Down to the last character, transcribe every record.

--- DATA SECTION Enclosed Below ---

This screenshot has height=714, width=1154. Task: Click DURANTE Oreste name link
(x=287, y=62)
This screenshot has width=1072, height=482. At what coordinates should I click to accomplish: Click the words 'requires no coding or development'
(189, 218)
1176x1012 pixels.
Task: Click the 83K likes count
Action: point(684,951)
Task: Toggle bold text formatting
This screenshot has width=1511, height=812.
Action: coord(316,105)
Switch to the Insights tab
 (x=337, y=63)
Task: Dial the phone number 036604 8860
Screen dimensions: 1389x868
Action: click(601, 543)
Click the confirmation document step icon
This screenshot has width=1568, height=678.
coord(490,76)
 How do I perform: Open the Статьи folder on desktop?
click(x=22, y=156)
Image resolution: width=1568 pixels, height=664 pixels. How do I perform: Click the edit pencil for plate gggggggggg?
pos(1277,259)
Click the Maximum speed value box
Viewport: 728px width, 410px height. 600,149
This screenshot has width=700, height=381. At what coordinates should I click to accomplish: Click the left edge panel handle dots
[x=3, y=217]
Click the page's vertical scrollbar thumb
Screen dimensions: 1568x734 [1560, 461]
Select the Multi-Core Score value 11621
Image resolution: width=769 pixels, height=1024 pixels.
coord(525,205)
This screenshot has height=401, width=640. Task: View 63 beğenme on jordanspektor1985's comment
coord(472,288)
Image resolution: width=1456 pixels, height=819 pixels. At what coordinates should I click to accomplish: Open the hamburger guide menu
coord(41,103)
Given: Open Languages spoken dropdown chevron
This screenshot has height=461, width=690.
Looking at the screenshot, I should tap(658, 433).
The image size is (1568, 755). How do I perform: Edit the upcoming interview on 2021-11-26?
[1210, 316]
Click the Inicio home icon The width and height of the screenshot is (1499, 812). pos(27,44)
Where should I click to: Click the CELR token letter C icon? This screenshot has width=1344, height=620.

--- End of Enclosed DATA SECTION ---

## YOUR RESPONSE
This screenshot has height=714, width=1154. Task: Click DURANTE Oreste name link
(x=287, y=62)
This screenshot has width=1072, height=482. At what coordinates should I click to accomplish: Click the words 'requires no coding or development'
(189, 218)
1176x1012 pixels.
Task: Click the 83K likes count
Action: point(684,951)
Task: Toggle bold text formatting
This screenshot has width=1511, height=812.
Action: coord(316,105)
Switch to the Insights tab
 (x=337, y=63)
Task: Dial the phone number 036604 8860
Screen dimensions: 1389x868
Action: click(601, 543)
Click the confirmation document step icon
This screenshot has width=1568, height=678.
coord(490,76)
 How do I perform: Open the Статьи folder on desktop?
click(x=22, y=156)
Image resolution: width=1568 pixels, height=664 pixels. How do I perform: Click the edit pencil for plate gggggggggg?
pos(1277,259)
Click the Maximum speed value box
Viewport: 728px width, 410px height. 600,149
This screenshot has width=700, height=381. At what coordinates should I click to accomplish: Click the left edge panel handle dots
[x=3, y=217]
Click the page's vertical scrollbar thumb
Screen dimensions: 1568x734 [1560, 461]
Select the Multi-Core Score value 11621
Image resolution: width=769 pixels, height=1024 pixels.
coord(525,205)
This screenshot has height=401, width=640. Task: View 63 beğenme on jordanspektor1985's comment
coord(472,288)
Image resolution: width=1456 pixels, height=819 pixels. At what coordinates should I click to accomplish: Open the hamburger guide menu
coord(41,103)
Given: Open Languages spoken dropdown chevron
This screenshot has height=461, width=690.
Looking at the screenshot, I should tap(658, 433).
The image size is (1568, 755). How do I perform: Edit the upcoming interview on 2021-11-26?
[1210, 316]
Click the Inicio home icon The width and height of the screenshot is (1499, 812). pos(27,44)
Where should I click to: Click the CELR token letter C icon? This screenshot has width=1344, height=620.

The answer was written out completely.